Stored data:

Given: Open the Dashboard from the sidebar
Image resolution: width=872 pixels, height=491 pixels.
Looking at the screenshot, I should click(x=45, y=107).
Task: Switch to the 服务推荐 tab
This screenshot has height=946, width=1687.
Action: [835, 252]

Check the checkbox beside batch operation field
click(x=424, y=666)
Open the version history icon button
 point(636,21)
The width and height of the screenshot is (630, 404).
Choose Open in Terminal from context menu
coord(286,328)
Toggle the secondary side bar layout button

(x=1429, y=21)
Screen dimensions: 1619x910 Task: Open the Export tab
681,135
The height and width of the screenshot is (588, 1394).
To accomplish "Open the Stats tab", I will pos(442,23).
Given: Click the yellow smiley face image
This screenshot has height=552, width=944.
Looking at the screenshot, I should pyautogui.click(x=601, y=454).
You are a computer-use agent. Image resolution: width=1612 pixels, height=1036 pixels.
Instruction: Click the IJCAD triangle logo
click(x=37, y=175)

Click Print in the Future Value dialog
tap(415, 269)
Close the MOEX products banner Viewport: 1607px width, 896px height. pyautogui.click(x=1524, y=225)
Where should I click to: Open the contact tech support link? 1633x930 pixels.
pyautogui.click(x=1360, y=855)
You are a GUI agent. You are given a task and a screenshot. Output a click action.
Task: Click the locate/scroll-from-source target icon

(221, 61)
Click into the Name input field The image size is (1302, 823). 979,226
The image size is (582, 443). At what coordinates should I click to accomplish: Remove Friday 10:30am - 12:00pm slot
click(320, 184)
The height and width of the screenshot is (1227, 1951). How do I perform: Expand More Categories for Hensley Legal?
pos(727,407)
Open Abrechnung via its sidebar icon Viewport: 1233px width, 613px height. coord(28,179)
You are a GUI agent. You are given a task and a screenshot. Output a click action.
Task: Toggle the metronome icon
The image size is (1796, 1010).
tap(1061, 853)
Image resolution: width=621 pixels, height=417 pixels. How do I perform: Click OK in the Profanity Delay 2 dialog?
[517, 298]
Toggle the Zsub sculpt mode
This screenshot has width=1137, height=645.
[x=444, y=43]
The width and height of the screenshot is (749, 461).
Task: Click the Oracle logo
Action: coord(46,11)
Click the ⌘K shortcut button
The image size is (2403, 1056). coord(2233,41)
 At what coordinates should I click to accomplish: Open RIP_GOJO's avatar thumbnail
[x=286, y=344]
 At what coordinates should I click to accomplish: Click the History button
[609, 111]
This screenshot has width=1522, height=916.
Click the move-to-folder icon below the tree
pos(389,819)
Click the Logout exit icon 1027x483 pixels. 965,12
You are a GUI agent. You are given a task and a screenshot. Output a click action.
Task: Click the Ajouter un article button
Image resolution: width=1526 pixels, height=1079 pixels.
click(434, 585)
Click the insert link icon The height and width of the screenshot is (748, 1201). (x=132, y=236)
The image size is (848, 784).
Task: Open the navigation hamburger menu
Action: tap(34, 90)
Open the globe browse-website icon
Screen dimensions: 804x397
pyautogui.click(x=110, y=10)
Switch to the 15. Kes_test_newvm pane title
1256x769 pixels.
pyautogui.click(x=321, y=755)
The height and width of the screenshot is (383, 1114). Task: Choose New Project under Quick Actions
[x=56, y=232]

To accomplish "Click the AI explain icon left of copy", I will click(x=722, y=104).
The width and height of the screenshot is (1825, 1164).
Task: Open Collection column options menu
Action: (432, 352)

# [TASK BRIEF]
Retype the data exactly.

# [RESPONSE AREA]
Given: Open the Dashboard from the sidebar
Image resolution: width=872 pixels, height=491 pixels.
Looking at the screenshot, I should click(x=45, y=107).
Task: Switch to the 服务推荐 tab
This screenshot has height=946, width=1687.
Action: [835, 252]

Check the checkbox beside batch operation field
click(x=424, y=666)
Open the version history icon button
 point(636,21)
The width and height of the screenshot is (630, 404).
Choose Open in Terminal from context menu
coord(286,328)
Toggle the secondary side bar layout button

(x=1429, y=21)
Screen dimensions: 1619x910 Task: Open the Export tab
681,135
The height and width of the screenshot is (588, 1394).
To accomplish "Open the Stats tab", I will pos(442,23).
Given: Click the yellow smiley face image
This screenshot has height=552, width=944.
Looking at the screenshot, I should pyautogui.click(x=601, y=454).
You are a computer-use agent. Image resolution: width=1612 pixels, height=1036 pixels.
Instruction: Click the IJCAD triangle logo
click(x=37, y=175)

Click Print in the Future Value dialog
tap(415, 269)
Close the MOEX products banner Viewport: 1607px width, 896px height. pyautogui.click(x=1524, y=225)
Where should I click to: Open the contact tech support link? 1633x930 pixels.
pyautogui.click(x=1360, y=855)
You are a GUI agent. You are given a task and a screenshot. Output a click action.
Task: Click the locate/scroll-from-source target icon

(221, 61)
Click into the Name input field The image size is (1302, 823). 979,226
The image size is (582, 443). At what coordinates should I click to accomplish: Remove Friday 10:30am - 12:00pm slot
click(320, 184)
The height and width of the screenshot is (1227, 1951). How do I perform: Expand More Categories for Hensley Legal?
pos(727,407)
Open Abrechnung via its sidebar icon Viewport: 1233px width, 613px height. coord(28,179)
You are a GUI agent. You are given a task and a screenshot. Output a click action.
Task: Toggle the metronome icon
The image size is (1796, 1010).
tap(1061, 853)
Image resolution: width=621 pixels, height=417 pixels. How do I perform: Click OK in the Profanity Delay 2 dialog?
[517, 298]
Toggle the Zsub sculpt mode
This screenshot has width=1137, height=645.
[x=444, y=43]
The width and height of the screenshot is (749, 461).
Task: Click the Oracle logo
Action: coord(46,11)
Click the ⌘K shortcut button
The image size is (2403, 1056). coord(2233,41)
 At what coordinates should I click to accomplish: Open RIP_GOJO's avatar thumbnail
[x=286, y=344]
 At what coordinates should I click to accomplish: Click the History button
[609, 111]
This screenshot has width=1522, height=916.
Click the move-to-folder icon below the tree
pos(389,819)
Click the Logout exit icon 1027x483 pixels. 965,12
You are a GUI agent. You are given a task and a screenshot. Output a click action.
Task: Click the Ajouter un article button
Image resolution: width=1526 pixels, height=1079 pixels.
click(434, 585)
Click the insert link icon The height and width of the screenshot is (748, 1201). (x=132, y=236)
The image size is (848, 784).
Task: Open the navigation hamburger menu
Action: tap(34, 90)
Open the globe browse-website icon
Screen dimensions: 804x397
pyautogui.click(x=110, y=10)
Switch to the 15. Kes_test_newvm pane title
1256x769 pixels.
pyautogui.click(x=321, y=755)
The height and width of the screenshot is (383, 1114). Task: Choose New Project under Quick Actions
[x=56, y=232]

To accomplish "Click the AI explain icon left of copy", I will click(x=722, y=104).
The width and height of the screenshot is (1825, 1164).
Task: Open Collection column options menu
Action: (432, 352)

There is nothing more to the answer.